Excerpts from a dataset:

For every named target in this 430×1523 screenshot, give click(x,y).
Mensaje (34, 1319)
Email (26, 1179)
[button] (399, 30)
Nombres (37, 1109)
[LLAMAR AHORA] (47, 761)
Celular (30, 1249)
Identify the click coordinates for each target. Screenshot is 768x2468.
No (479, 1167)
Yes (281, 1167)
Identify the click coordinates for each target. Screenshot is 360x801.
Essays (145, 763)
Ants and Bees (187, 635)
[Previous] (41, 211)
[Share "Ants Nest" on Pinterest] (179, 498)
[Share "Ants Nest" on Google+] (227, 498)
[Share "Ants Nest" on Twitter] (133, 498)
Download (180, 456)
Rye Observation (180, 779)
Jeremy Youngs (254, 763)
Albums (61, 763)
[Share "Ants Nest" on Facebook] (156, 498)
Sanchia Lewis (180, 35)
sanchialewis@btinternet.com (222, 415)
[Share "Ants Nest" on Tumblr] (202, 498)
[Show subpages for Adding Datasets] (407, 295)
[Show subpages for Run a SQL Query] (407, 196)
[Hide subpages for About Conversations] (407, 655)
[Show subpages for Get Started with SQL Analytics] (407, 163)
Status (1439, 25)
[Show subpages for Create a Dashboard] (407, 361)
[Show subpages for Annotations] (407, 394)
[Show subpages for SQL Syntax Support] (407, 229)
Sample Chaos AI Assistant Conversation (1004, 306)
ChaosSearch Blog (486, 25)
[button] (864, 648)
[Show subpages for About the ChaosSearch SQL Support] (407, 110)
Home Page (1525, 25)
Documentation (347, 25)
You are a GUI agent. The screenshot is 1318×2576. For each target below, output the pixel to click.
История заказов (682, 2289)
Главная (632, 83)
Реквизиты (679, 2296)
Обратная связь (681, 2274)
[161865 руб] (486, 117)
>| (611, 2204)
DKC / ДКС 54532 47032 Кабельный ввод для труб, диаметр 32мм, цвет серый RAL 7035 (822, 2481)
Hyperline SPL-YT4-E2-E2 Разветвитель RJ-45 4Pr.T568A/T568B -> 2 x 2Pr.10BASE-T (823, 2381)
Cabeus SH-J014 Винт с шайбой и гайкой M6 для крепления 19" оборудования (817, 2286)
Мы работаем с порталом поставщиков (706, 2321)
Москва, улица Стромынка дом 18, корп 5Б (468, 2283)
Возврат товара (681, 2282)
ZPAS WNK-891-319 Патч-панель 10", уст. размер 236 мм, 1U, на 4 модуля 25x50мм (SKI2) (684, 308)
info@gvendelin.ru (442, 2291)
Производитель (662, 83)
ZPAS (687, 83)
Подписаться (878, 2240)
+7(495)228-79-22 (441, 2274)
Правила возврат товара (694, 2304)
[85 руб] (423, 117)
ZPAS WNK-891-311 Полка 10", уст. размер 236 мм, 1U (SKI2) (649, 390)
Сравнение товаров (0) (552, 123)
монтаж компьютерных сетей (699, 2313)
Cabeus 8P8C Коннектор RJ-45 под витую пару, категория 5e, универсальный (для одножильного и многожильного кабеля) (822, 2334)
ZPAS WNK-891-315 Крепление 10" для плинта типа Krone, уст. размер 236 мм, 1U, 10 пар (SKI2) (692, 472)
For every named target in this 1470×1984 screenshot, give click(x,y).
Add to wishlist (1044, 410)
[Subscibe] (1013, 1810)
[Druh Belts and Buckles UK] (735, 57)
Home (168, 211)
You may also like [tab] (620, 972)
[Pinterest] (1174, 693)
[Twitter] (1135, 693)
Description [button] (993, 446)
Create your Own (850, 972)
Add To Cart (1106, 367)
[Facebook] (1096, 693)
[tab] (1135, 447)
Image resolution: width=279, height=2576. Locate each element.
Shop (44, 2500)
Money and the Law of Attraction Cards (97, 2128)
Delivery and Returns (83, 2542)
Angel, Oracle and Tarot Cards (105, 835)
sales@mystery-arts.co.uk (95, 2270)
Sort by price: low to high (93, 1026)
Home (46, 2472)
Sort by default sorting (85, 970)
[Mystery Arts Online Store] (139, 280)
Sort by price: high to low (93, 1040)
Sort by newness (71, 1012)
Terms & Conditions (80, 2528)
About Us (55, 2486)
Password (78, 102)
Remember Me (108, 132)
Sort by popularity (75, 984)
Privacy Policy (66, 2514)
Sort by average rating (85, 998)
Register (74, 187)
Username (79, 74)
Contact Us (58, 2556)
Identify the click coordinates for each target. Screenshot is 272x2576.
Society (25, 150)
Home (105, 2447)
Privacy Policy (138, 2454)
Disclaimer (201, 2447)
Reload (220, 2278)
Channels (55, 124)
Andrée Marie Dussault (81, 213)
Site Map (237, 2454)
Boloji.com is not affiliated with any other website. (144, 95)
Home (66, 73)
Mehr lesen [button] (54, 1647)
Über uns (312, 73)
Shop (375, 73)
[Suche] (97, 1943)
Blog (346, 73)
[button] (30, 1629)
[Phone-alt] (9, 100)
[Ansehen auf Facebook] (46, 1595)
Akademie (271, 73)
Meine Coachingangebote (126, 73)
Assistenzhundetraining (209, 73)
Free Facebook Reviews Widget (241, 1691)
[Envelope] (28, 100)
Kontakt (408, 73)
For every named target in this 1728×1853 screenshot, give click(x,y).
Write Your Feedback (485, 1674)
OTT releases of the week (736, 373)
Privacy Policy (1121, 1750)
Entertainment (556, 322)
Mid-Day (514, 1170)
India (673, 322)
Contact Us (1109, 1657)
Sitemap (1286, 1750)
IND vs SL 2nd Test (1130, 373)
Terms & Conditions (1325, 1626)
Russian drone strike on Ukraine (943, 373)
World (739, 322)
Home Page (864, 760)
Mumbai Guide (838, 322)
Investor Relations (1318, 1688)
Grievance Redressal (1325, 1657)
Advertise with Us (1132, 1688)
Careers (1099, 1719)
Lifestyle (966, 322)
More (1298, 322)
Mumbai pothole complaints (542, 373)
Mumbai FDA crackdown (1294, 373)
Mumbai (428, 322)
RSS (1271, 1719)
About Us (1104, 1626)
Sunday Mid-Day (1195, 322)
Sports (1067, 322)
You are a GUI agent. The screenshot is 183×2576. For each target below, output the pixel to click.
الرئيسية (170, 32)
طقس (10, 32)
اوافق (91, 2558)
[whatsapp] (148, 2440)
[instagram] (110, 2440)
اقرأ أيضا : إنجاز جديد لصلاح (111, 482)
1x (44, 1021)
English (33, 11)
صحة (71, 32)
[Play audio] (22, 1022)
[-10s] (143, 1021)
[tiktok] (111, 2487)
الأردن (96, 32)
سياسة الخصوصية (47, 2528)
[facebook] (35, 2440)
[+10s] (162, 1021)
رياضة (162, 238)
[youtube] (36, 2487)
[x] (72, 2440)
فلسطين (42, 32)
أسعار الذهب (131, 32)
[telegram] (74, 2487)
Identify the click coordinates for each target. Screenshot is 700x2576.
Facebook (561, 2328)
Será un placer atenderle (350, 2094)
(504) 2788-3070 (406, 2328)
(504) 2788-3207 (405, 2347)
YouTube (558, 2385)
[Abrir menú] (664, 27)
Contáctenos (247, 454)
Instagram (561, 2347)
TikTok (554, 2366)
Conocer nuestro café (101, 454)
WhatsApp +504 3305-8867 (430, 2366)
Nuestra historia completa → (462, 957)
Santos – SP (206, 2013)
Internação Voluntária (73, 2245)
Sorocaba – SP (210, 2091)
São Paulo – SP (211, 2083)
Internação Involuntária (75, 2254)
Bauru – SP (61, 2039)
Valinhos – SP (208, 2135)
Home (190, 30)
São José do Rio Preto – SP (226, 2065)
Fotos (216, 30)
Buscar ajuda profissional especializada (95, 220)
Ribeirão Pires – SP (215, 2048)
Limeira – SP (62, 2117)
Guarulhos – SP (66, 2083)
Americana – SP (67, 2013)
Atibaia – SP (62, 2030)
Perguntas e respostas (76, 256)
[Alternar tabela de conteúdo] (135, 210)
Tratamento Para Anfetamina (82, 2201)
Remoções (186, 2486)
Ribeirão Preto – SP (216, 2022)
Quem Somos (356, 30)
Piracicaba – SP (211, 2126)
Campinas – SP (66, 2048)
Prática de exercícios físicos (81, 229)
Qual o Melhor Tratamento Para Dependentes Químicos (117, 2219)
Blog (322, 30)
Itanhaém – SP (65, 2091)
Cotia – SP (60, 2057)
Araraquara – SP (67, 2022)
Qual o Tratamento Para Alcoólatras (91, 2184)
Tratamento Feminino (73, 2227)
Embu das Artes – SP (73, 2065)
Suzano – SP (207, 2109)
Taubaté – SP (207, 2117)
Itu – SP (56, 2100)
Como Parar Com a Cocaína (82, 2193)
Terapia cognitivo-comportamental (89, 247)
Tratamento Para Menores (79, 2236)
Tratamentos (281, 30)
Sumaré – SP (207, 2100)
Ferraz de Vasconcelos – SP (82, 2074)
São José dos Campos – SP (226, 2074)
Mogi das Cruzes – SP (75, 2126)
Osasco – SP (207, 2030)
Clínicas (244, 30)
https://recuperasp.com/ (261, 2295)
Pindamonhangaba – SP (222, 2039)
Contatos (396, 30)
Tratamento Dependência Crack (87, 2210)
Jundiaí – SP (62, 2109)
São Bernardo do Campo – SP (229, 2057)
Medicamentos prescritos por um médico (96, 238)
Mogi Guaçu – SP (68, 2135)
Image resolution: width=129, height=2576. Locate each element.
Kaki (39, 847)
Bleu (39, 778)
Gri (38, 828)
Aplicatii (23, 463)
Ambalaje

◆ **EXERCISE OBJECTIVE**
Scan the entries above for the line containing "Nombres (37, 1109)", and copy it and all lines after it exactly, down to and including the line containing "Ants and Bees (187, 635)".

◆ **OUTPUT FOR THIS EXERCISE**
Nombres (37, 1109)
[LLAMAR AHORA] (47, 761)
Celular (30, 1249)
Identify the click coordinates for each target. Screenshot is 768x2468.
No (479, 1167)
Yes (281, 1167)
Identify the click coordinates for each target. Screenshot is 360x801.
Essays (145, 763)
Ants and Bees (187, 635)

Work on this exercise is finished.